General information
- Location: Gahmar, Ghazipur, Uttar Pradesh India
- Coordinates: 25°29′20″N 83°48′14″E﻿ / ﻿25.4889°N 83.8040°E
- Elevation: 68 metres (223 ft)
- System: Indian Railways station
- Owner: Indian Railways
- Operator: East Central Railway
- Line: Patna–Mughalsarai section
- Platforms: 2
- Tracks: 2
- Connections: Auto stand

Construction
- Structure type: Standard (on-ground station)
- Parking: Yes
- Cycle facilities: No

Other information
- Status: Double electric line
- Station code: GMR

Services
- Computerised Reservation System

= Gahmar railway station =

Railway station in Uttar Pradesh, India

Gahmar railway station is a small railway station in Ghazipur district, Uttar Pradesh.
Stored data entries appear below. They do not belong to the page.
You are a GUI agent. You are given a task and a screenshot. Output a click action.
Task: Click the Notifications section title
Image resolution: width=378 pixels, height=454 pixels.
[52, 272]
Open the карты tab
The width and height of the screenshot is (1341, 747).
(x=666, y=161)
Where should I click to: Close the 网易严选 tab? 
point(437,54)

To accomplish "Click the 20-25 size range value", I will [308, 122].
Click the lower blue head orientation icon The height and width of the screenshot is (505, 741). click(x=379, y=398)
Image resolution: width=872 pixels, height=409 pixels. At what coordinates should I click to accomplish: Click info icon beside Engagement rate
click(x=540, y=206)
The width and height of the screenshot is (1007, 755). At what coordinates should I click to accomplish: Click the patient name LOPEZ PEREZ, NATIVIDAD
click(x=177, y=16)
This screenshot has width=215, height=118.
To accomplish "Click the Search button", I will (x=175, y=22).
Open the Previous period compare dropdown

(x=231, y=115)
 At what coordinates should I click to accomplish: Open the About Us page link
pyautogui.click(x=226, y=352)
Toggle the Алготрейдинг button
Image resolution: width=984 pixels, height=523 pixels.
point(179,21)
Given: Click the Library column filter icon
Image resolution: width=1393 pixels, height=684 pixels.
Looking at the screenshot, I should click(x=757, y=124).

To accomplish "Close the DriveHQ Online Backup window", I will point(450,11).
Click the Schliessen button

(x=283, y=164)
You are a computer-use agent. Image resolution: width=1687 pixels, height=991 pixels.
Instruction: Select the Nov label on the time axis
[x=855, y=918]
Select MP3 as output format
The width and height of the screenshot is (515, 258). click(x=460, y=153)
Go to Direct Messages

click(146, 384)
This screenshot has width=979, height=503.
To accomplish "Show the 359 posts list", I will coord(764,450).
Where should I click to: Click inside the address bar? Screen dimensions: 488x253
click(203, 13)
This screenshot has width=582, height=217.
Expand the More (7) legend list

Its code is GMR. It serves largest village of India Gahmar village and locality. Gahmar is the nearest rail station to Maa Kamakhya Dham Temple.

The station consists of two platforms with a foot overbridge. The platform is now well sheltered, well furnished. It consists basic facilities including water and sanitation, waiting room, rain shades, a canteen, water cooler, fan and lighting. The station lies on Patna–Mughalsarai section.